Deepwater Horizon

Deepwater Horizon Oil Spill Capped: Here’s the So What.

This week the Deepwater Horizon Response team successfully capped the leaking well with its team of Remote Operated Submarines. While it is still not certain that these caps will hold, or entirely end the disaster, it marked the first time since April 20th, that oil stopped leaking into the Gulf.


A look at BP’s live feeds of the spill, is indeed a sight for sore eyes.

A look at the most recent Google Earth imagery, however, is still an eyesore.


After 87 days, and more than 90,000,000 gallons of oil spilled, this is certainly a cause for tempered celebration, as if we were a triple amputee, elated at the fact that we get to keep our final limb.

The Gulf is now four days free of additional leaking, yet the figure of 581 miles of oiled shoreline, is a guarantee to increase. Seven thousand vessels and 40,000 hands remain deployed on cleanup process, with years of work ahead.

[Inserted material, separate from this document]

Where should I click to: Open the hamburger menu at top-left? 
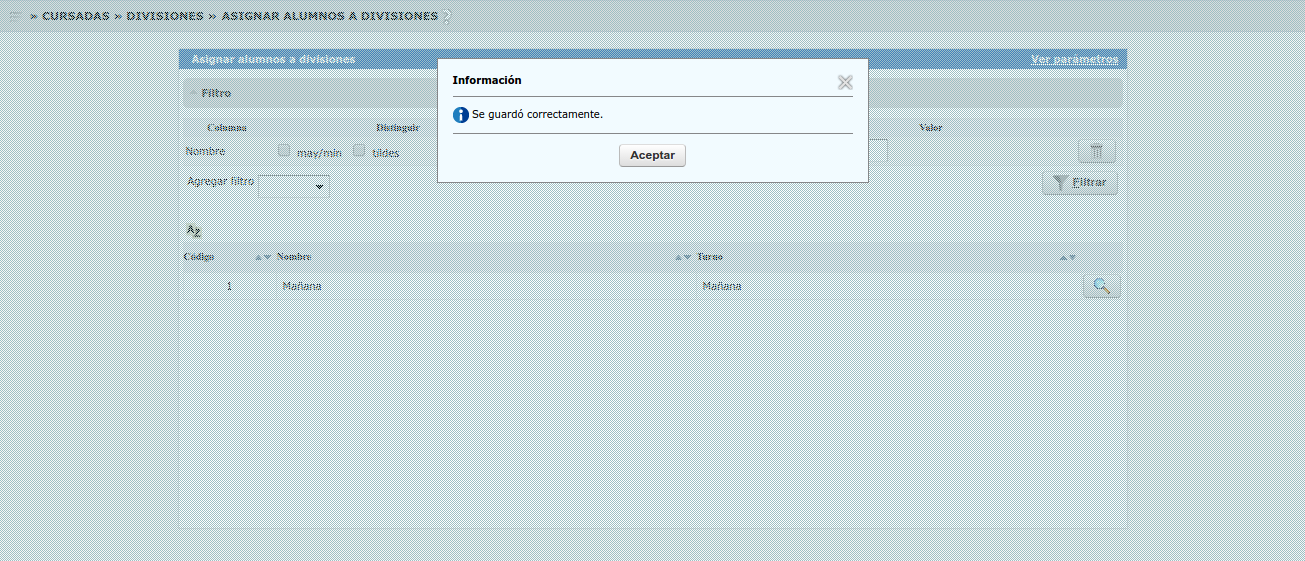16,16
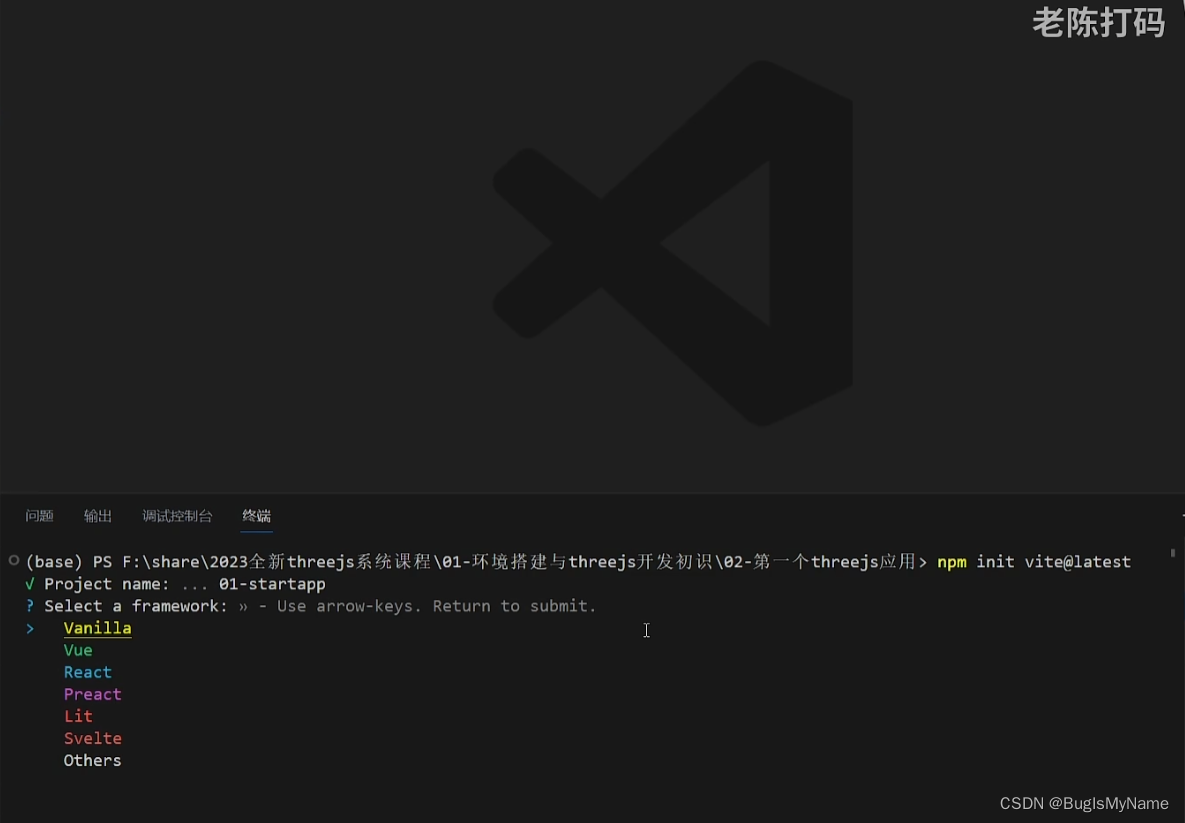Click the terminal prompt decorator circle
Viewport: 1185px width, 823px height.
tap(13, 561)
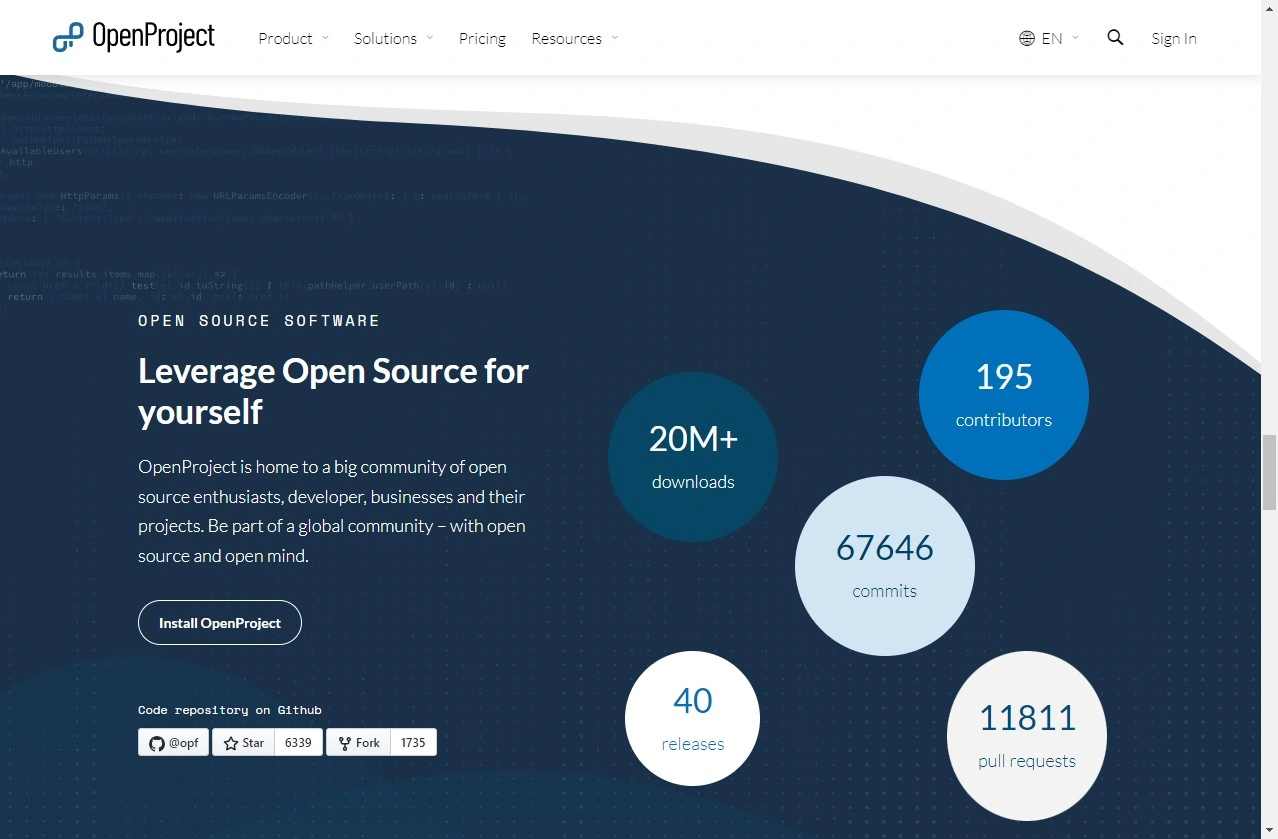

As of July 12, BP spent an estimated 3.5 Billion on its cleanup processes. This is actually a meager figure, considering their average annual revenue exceeds 12 billion.

Imagery from the day before the end of the spill from MODIS/Skytruth shows a significantly lessened sheen on the surface from a month ago:


Surface reports, however, are a tempered method of assessing the damage. Much of the accessible oil on the surface was burned off in the largest “controlled burns” since the first Gulf War. The these burns have created elevated levels of Methane, Hexane, and other Neurotoxins in the air from New Orleans to Florida. An artist, quoted in the Christian Science Monitor, compares the smell to huffing oil paint.

What comes up, must come down, and now the Gulf States will have to content with exponentially larger quantities of sulfur dioxide in their rainfall, leading to a contamination of inland freshwater ecosystems.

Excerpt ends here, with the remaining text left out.